───── The data
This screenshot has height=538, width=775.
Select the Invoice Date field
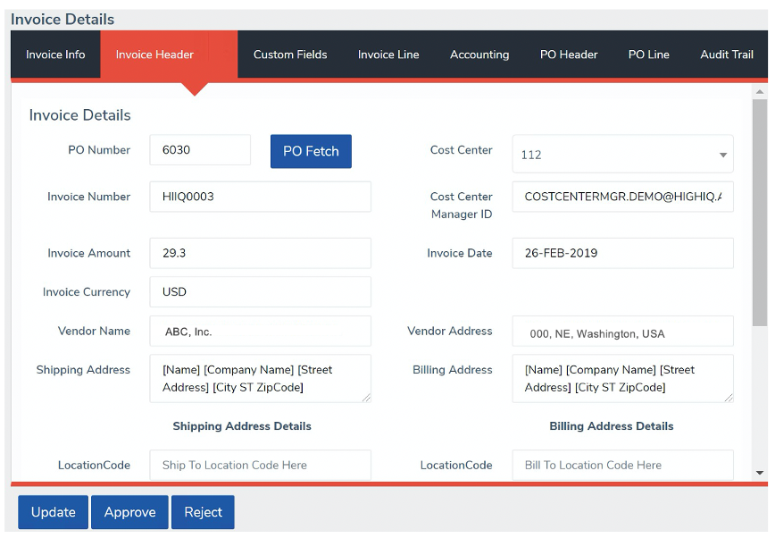[x=622, y=253]
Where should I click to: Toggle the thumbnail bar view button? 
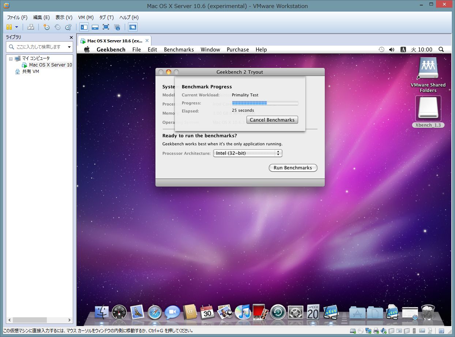tap(95, 27)
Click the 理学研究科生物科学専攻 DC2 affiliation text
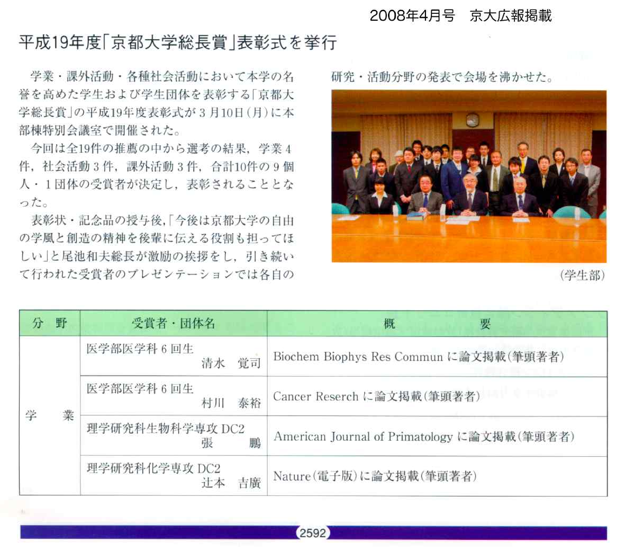 click(166, 429)
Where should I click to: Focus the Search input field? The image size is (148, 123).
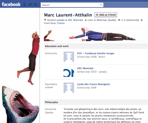(70, 5)
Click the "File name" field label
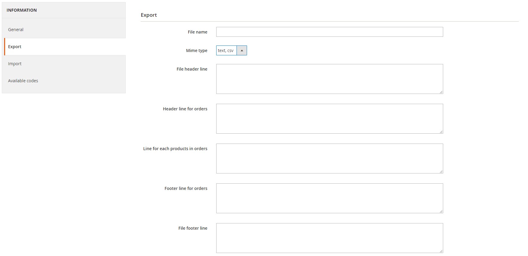The width and height of the screenshot is (528, 256). pyautogui.click(x=197, y=32)
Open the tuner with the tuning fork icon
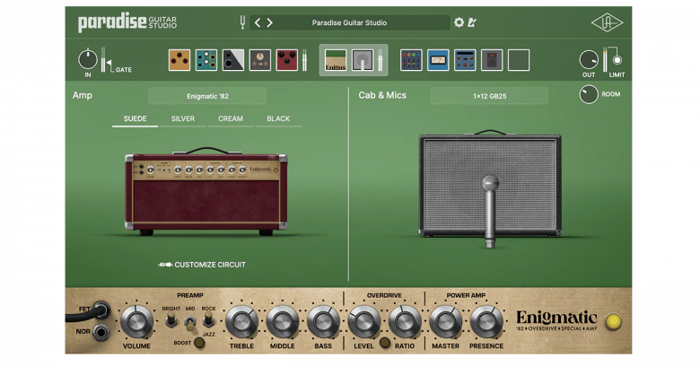Image resolution: width=700 pixels, height=366 pixels. tap(242, 22)
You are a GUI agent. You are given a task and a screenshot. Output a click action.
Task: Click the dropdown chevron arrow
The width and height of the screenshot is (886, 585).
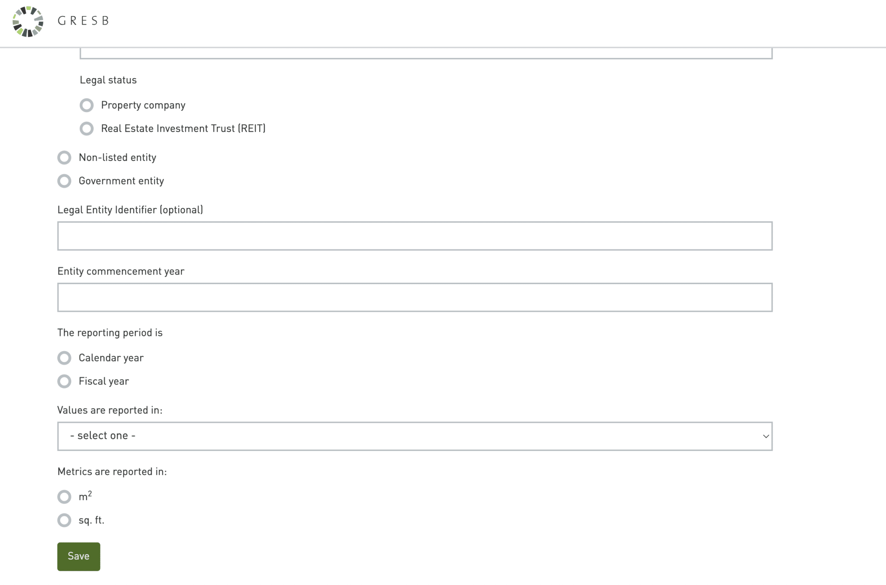766,436
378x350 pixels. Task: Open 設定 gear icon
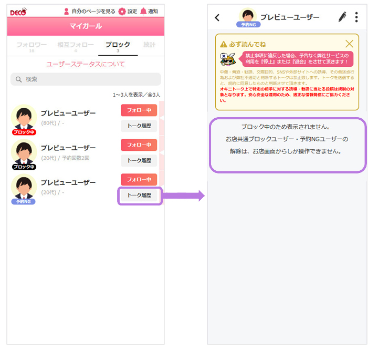[x=122, y=11]
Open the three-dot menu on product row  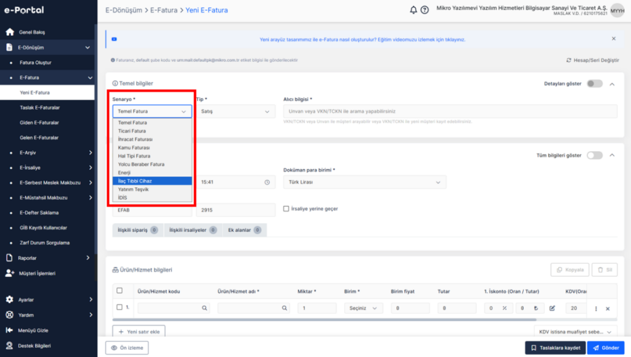tap(596, 309)
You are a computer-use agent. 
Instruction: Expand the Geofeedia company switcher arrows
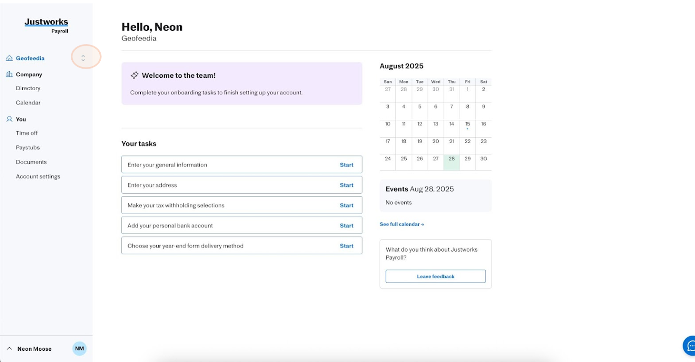(83, 58)

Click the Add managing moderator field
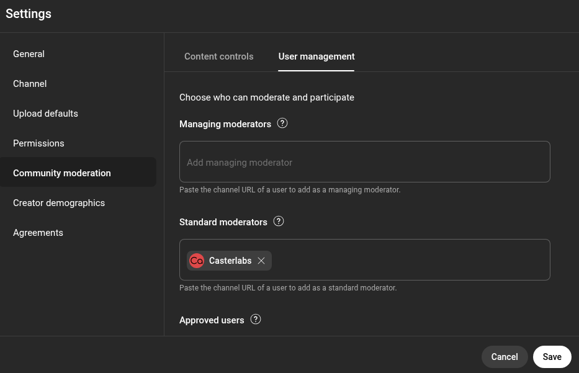[364, 162]
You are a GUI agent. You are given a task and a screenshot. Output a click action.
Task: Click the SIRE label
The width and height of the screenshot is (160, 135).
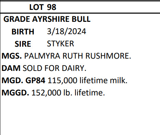pyautogui.click(x=23, y=44)
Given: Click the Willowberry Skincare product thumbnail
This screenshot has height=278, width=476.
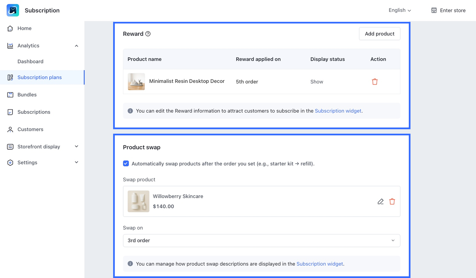Looking at the screenshot, I should (138, 201).
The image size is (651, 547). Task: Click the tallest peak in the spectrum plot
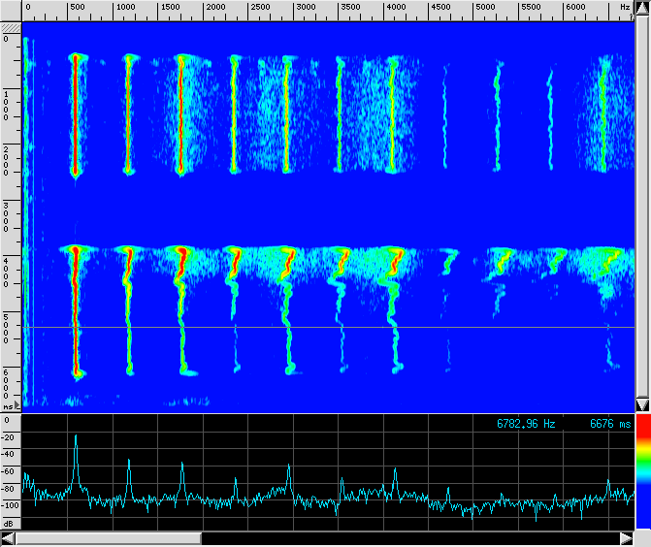(x=76, y=437)
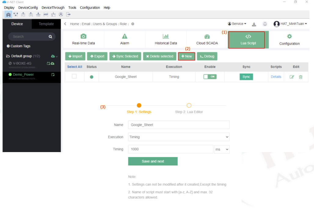The height and width of the screenshot is (209, 314).
Task: Click the notification bell icon
Action: 265,24
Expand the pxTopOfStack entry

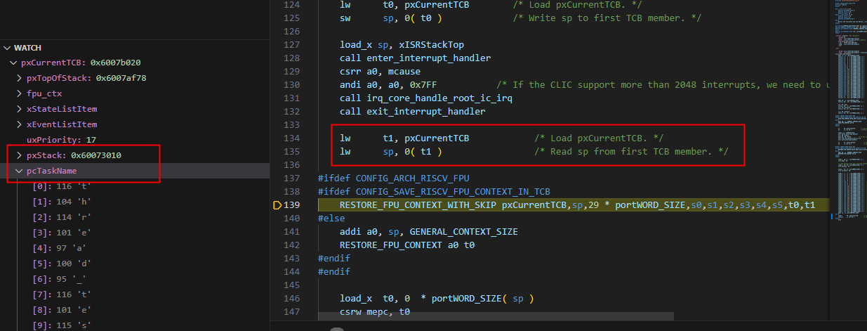pos(20,78)
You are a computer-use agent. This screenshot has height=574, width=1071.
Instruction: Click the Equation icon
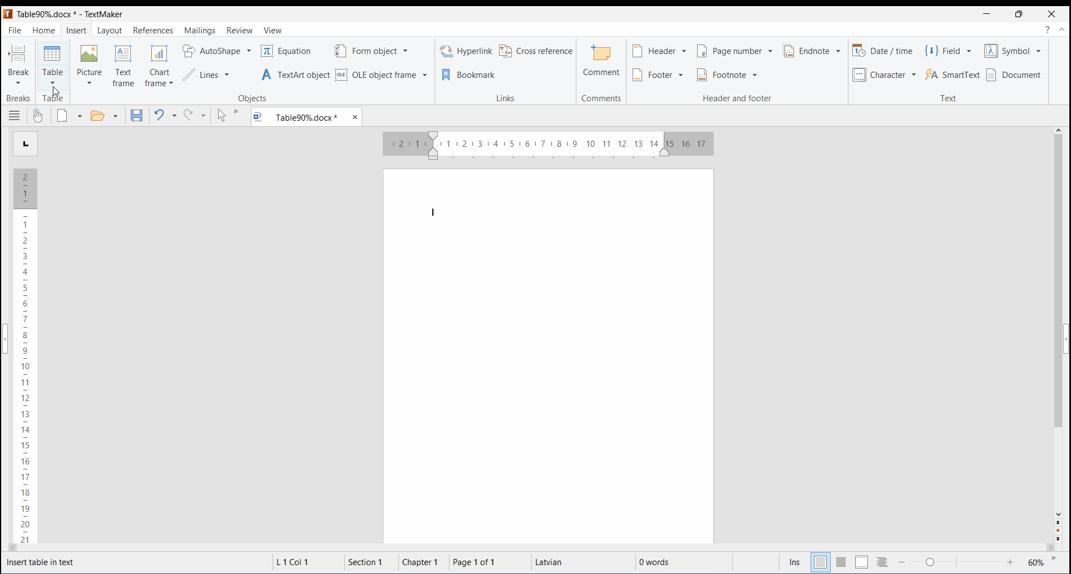click(x=268, y=51)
──────────
**Exercise objective**.
Search the records for the word "computer" and copy every line where it occurs.

**Response area**.
You are a computer-use agent. 
You are a computer-use agent. This screenshot has height=574, width=1071.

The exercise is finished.